● **PROBLEM STATEMENT**
Quote the listing word for word, starting at the line containing "You are a computer-use" and ending at the close of the listing, with both ends included. Don't include the pictures.

● **AVAILABLE DATA**
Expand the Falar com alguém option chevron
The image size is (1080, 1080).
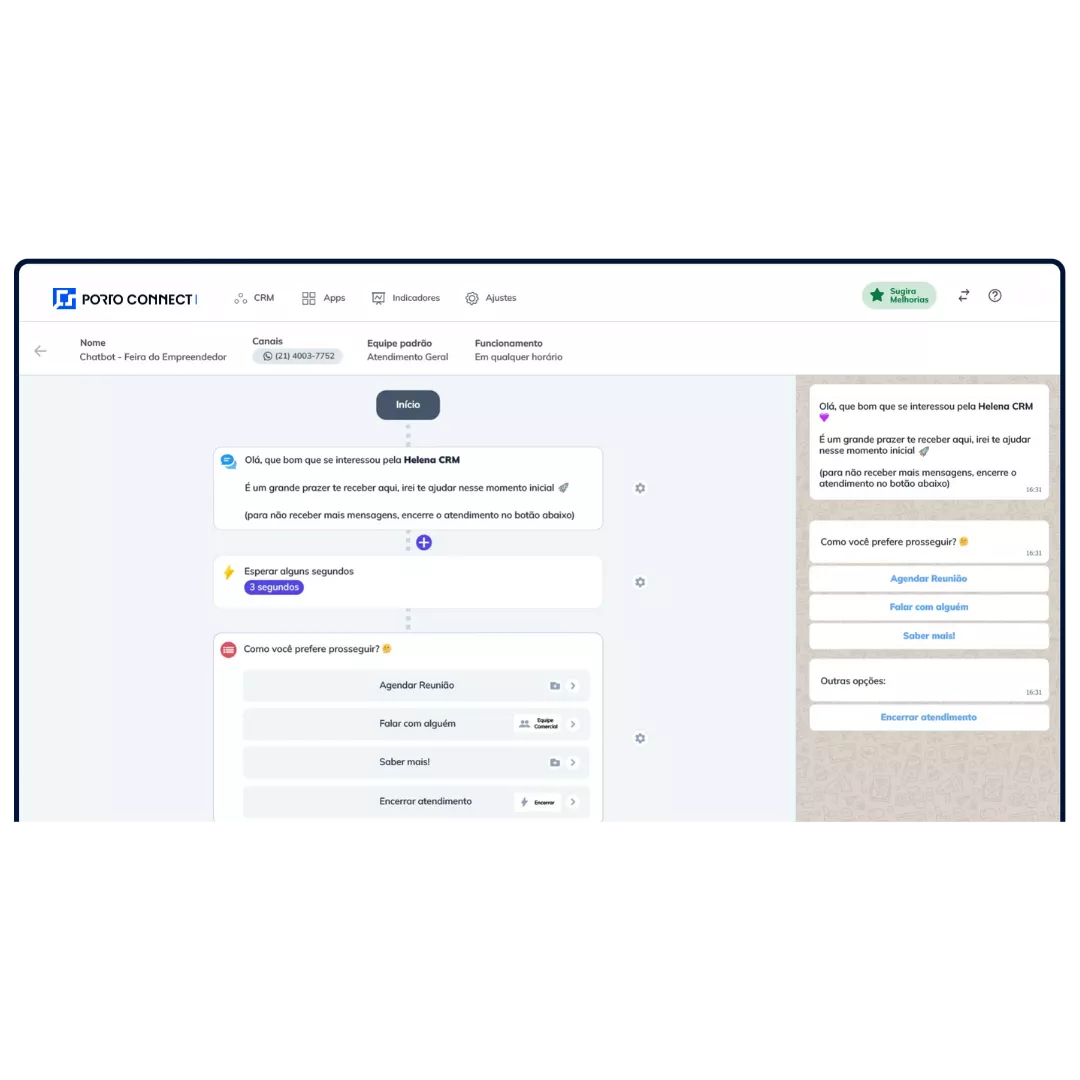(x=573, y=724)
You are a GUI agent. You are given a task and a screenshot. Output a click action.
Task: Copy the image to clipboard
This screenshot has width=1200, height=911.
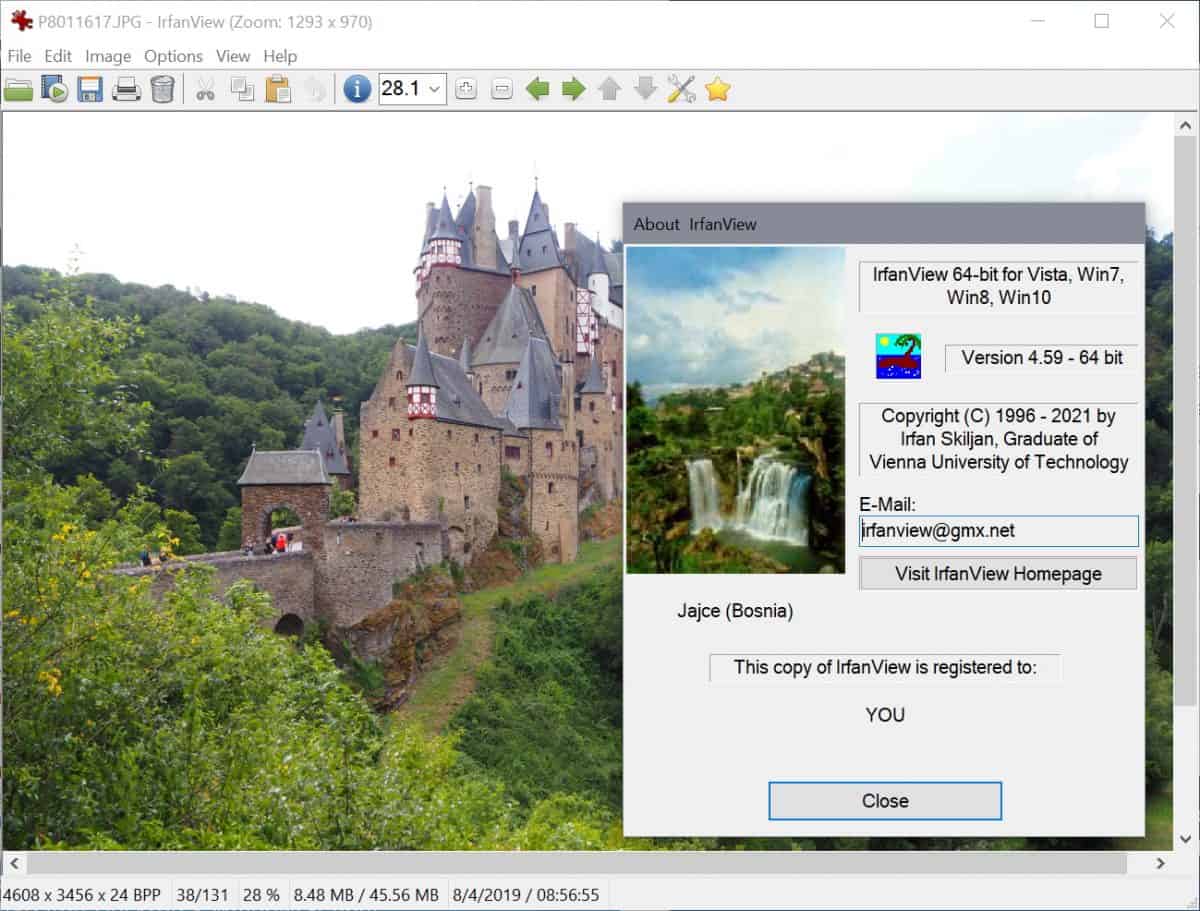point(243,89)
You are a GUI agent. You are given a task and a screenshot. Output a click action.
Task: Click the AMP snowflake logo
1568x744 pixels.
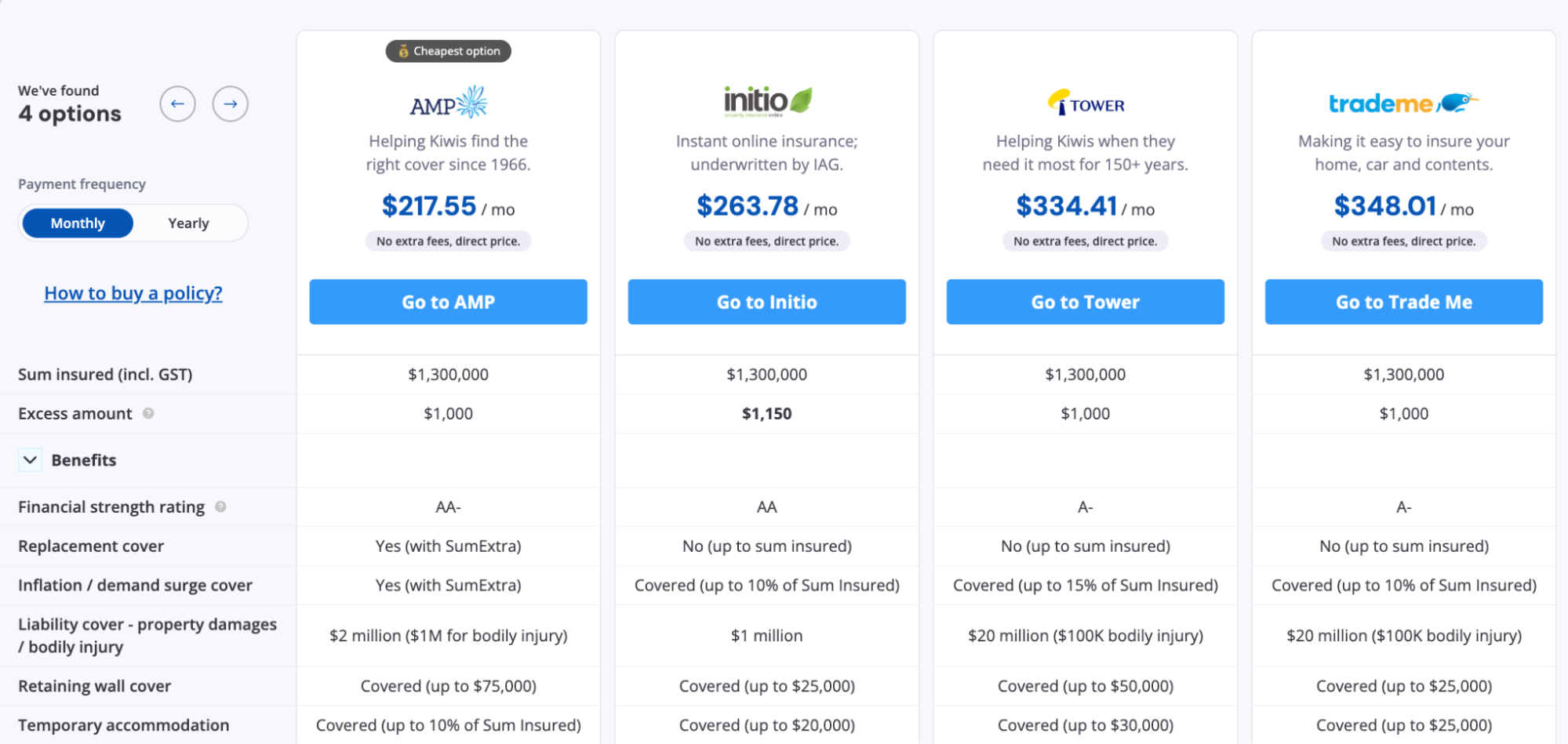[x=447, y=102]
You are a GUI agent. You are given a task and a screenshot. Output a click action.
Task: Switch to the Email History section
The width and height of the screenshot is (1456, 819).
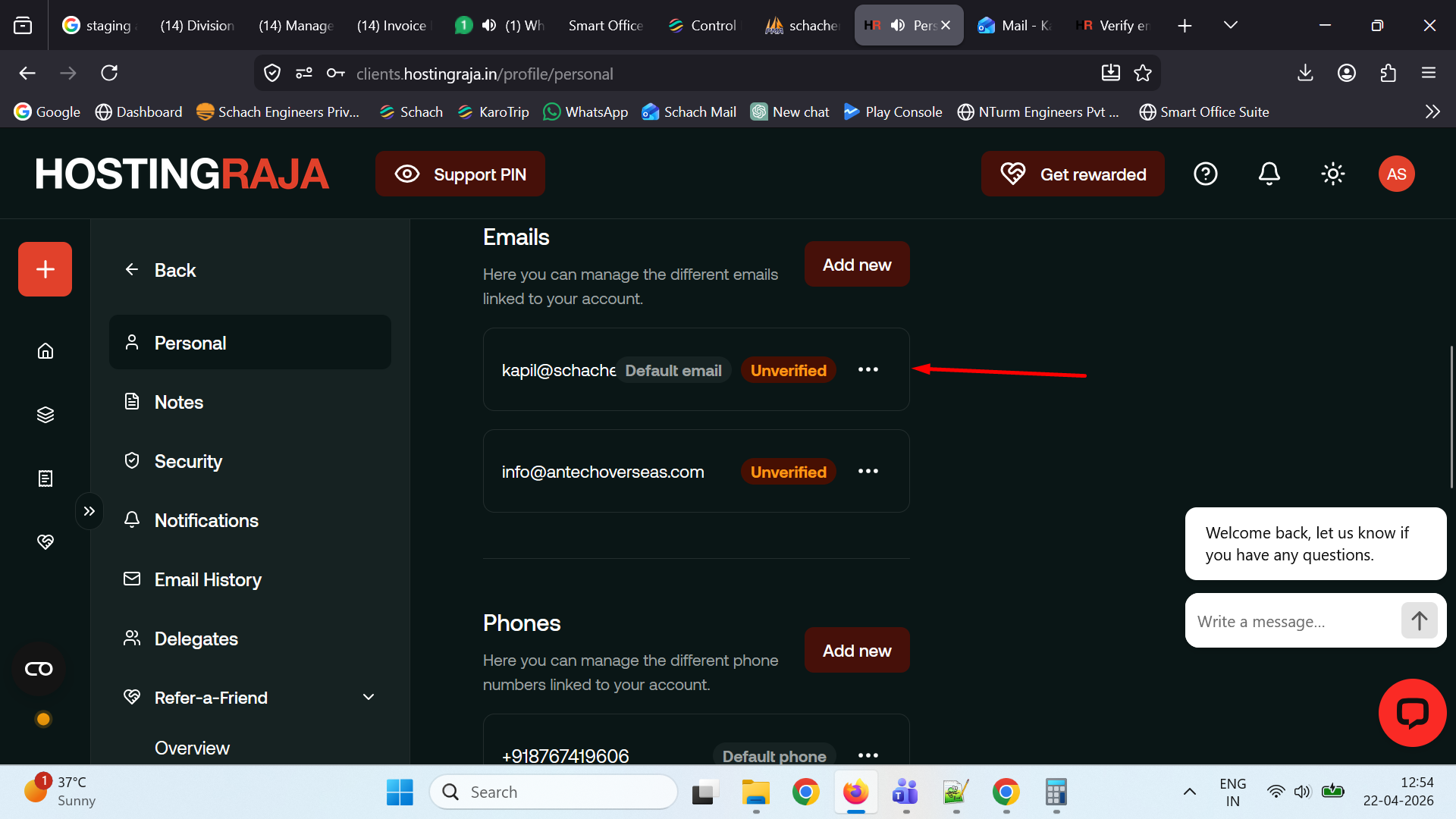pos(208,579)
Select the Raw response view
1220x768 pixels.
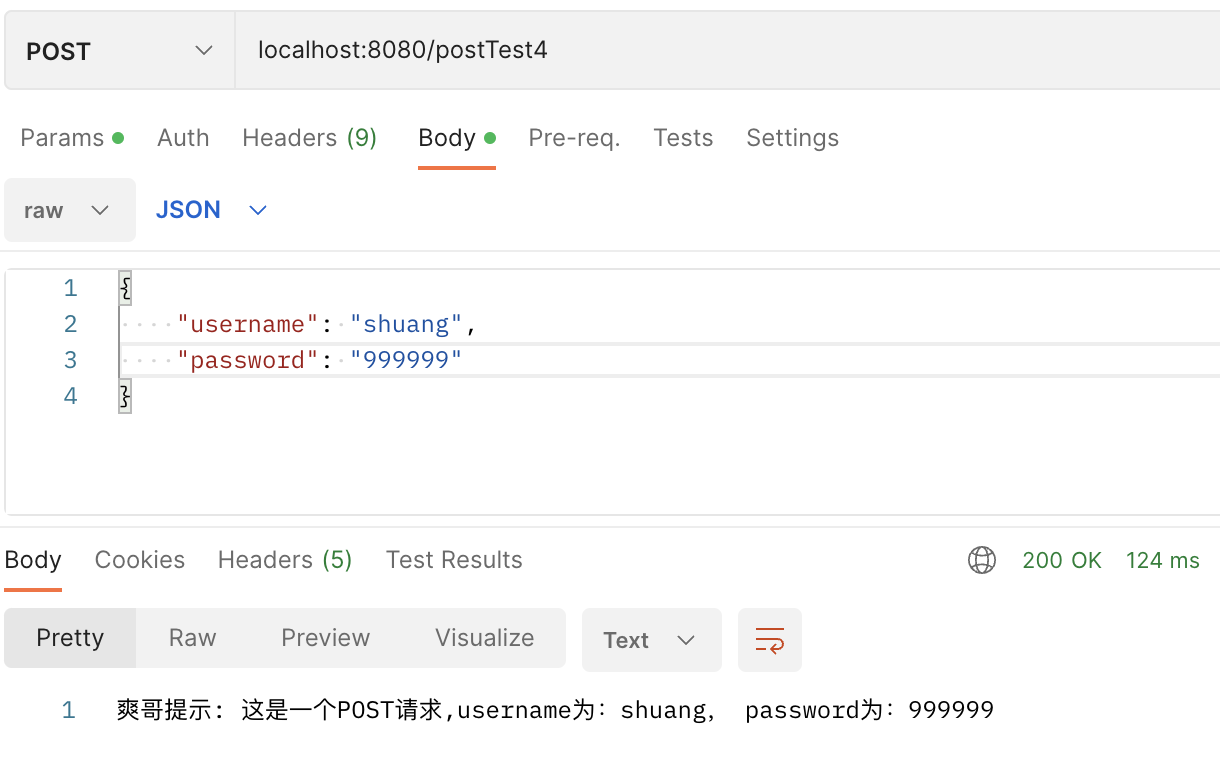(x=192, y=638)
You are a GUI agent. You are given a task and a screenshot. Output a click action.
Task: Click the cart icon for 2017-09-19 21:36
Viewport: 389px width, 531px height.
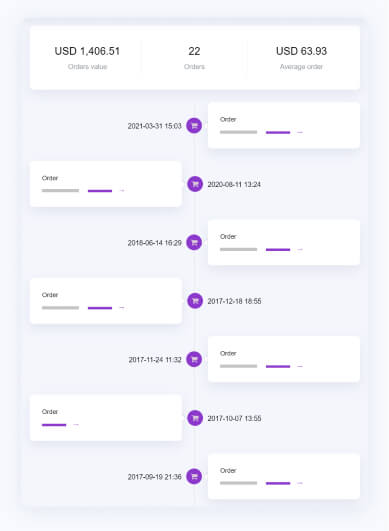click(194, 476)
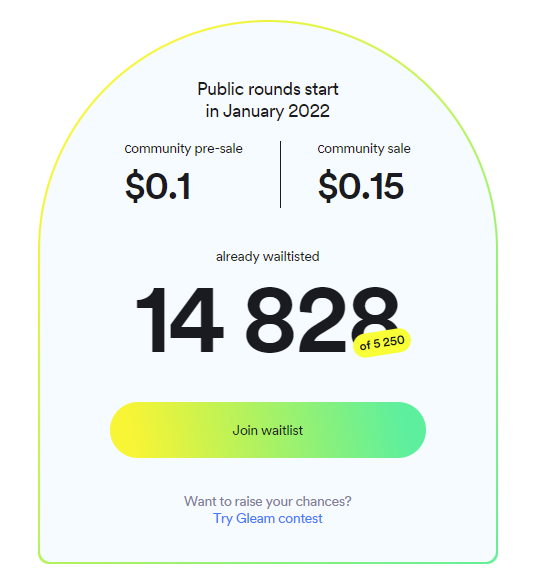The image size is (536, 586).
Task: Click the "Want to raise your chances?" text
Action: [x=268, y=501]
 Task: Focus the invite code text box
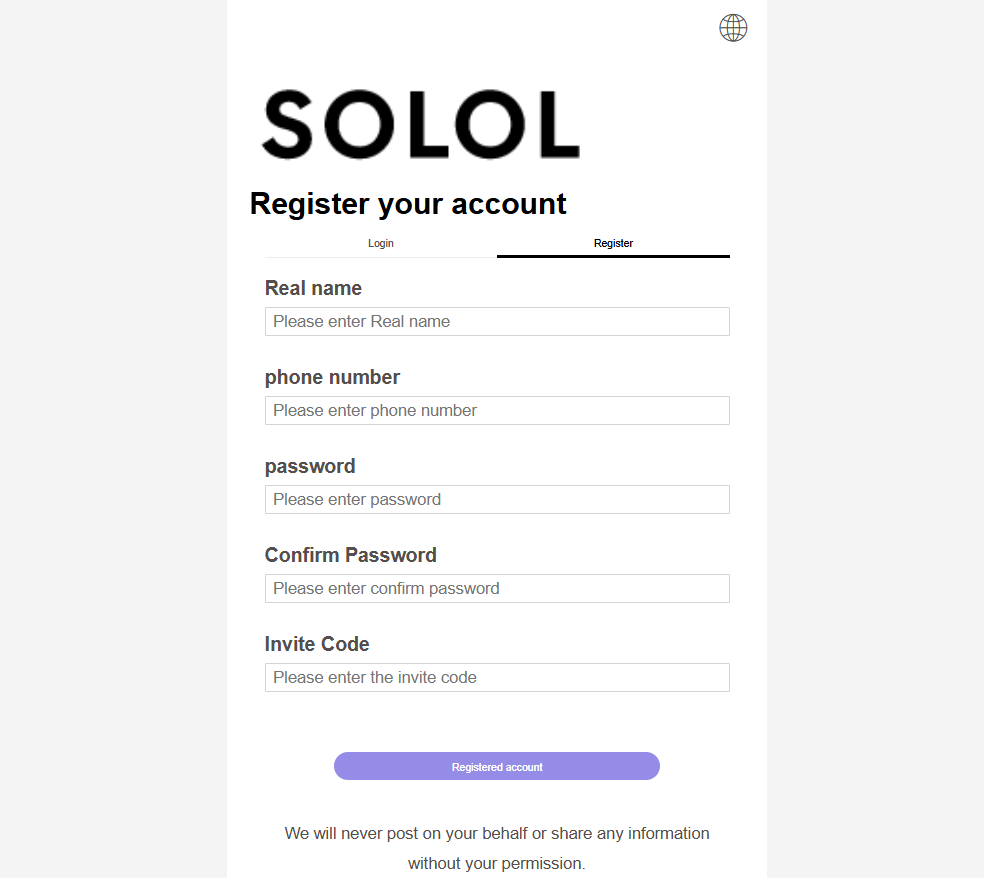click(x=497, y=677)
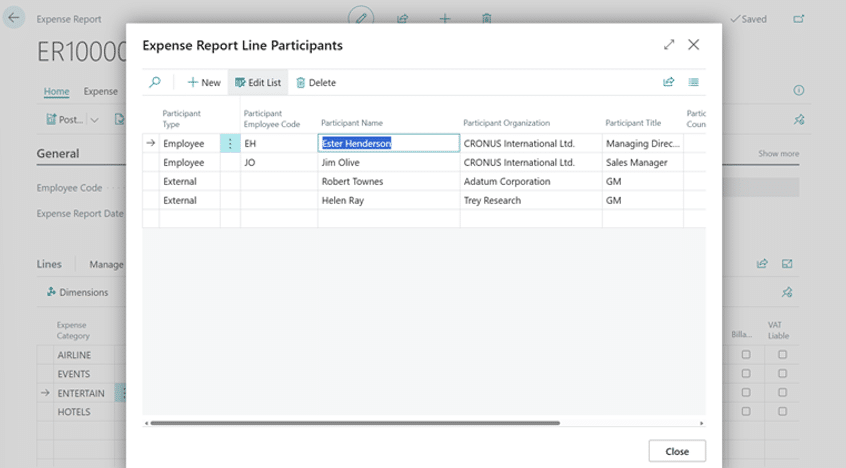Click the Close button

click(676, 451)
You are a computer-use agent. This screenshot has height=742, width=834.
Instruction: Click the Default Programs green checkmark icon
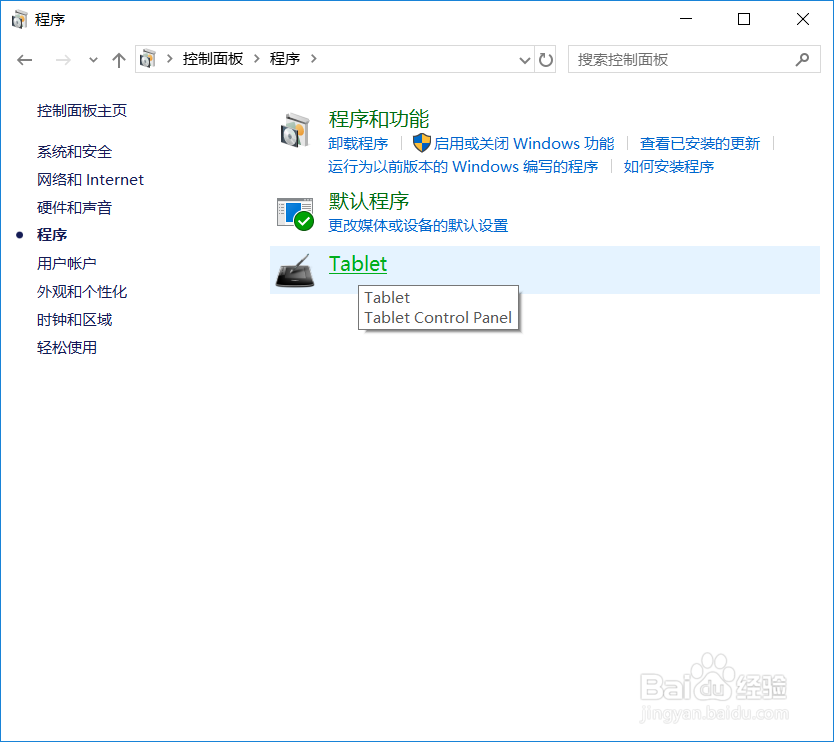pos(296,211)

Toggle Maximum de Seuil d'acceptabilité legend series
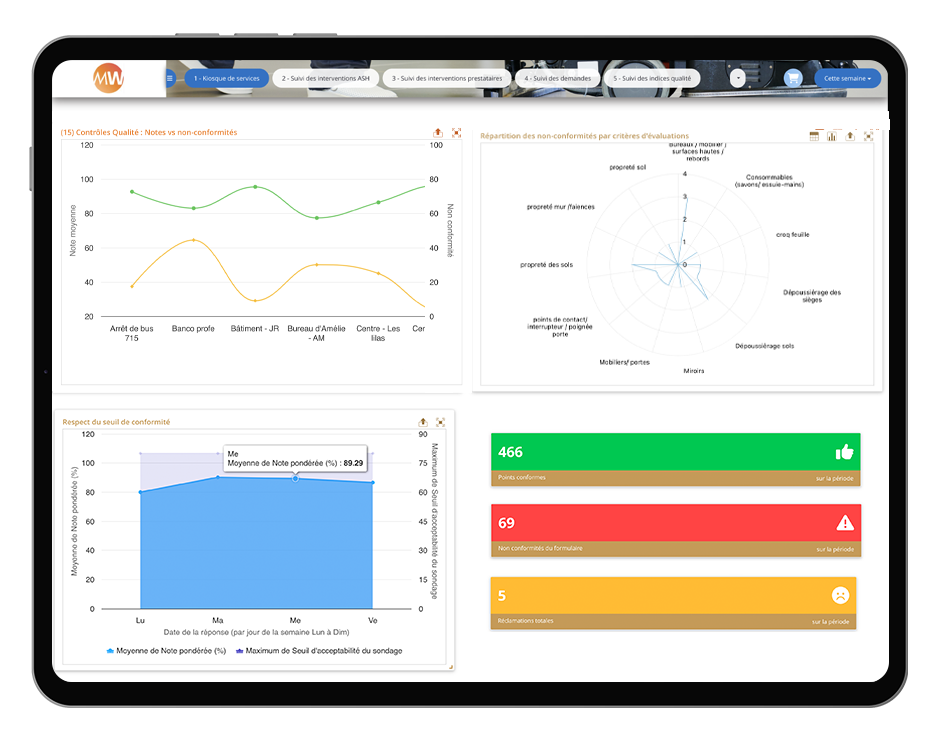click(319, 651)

● **THE RESULT**
You are a computer-use agent. This screenshot has height=742, width=834.
Instruction: Click the Default Programs green checkmark icon
pos(296,211)

Toggle Maximum de Seuil d'acceptabilité legend series
click(319, 651)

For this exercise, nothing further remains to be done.